• _Entries shown_
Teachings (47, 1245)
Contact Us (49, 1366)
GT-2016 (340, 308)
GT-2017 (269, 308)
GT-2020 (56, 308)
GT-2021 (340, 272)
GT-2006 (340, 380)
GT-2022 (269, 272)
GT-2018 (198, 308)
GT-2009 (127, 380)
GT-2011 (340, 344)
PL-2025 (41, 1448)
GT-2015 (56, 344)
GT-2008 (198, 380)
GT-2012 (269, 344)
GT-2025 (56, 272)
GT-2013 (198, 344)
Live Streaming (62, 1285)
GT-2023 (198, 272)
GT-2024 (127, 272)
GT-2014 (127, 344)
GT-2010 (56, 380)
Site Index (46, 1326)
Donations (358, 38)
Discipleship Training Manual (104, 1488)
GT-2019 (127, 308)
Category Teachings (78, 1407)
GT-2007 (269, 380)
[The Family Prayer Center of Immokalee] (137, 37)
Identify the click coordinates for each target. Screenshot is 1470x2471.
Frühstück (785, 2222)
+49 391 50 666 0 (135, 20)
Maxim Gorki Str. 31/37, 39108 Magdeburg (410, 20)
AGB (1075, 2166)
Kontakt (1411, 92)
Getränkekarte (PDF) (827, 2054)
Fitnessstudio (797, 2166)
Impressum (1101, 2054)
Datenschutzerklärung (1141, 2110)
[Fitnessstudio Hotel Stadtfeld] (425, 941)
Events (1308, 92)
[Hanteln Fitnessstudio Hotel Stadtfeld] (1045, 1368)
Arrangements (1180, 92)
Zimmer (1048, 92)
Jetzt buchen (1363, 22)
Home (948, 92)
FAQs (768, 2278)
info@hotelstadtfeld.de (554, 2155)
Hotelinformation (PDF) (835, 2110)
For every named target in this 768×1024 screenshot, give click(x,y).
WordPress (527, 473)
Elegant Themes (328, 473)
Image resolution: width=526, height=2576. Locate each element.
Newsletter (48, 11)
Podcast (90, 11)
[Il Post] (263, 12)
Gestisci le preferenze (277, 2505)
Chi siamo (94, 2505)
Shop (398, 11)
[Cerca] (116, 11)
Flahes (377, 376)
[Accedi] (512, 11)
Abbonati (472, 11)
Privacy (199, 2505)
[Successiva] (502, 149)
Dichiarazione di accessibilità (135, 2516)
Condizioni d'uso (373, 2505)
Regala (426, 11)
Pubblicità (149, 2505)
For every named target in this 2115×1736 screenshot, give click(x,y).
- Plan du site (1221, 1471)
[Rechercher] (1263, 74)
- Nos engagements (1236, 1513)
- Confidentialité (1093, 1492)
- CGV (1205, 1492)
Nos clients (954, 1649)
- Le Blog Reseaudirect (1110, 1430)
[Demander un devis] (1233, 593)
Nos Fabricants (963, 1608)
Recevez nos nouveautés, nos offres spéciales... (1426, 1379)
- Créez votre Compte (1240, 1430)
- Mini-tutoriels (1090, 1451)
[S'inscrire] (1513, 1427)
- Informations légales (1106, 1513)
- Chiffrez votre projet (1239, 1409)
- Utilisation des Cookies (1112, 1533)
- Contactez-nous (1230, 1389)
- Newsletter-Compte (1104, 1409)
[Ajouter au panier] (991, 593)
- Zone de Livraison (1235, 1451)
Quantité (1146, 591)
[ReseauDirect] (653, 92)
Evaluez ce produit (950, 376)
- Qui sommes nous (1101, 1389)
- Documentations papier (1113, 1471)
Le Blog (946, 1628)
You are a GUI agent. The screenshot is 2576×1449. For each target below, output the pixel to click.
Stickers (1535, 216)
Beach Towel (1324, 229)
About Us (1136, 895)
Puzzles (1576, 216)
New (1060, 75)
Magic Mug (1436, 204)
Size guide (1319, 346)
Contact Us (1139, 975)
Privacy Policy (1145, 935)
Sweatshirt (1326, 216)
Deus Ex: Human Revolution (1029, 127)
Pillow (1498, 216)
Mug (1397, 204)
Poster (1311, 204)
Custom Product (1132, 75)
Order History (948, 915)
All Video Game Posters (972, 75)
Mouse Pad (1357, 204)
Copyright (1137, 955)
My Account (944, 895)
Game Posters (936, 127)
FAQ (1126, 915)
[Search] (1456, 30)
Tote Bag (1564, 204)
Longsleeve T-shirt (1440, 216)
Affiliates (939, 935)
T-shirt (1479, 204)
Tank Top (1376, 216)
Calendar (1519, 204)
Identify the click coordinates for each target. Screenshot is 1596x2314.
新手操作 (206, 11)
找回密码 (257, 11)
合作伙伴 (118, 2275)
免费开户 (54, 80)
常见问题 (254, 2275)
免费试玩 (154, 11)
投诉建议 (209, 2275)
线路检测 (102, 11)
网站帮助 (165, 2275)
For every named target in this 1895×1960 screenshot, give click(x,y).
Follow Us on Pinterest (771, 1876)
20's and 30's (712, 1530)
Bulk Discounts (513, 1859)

• _Problem to work on_
Could you return all lines from the records that include the word "Game"?

• _Problem solution_
All Video Game Posters (972, 75)
Game Posters (936, 127)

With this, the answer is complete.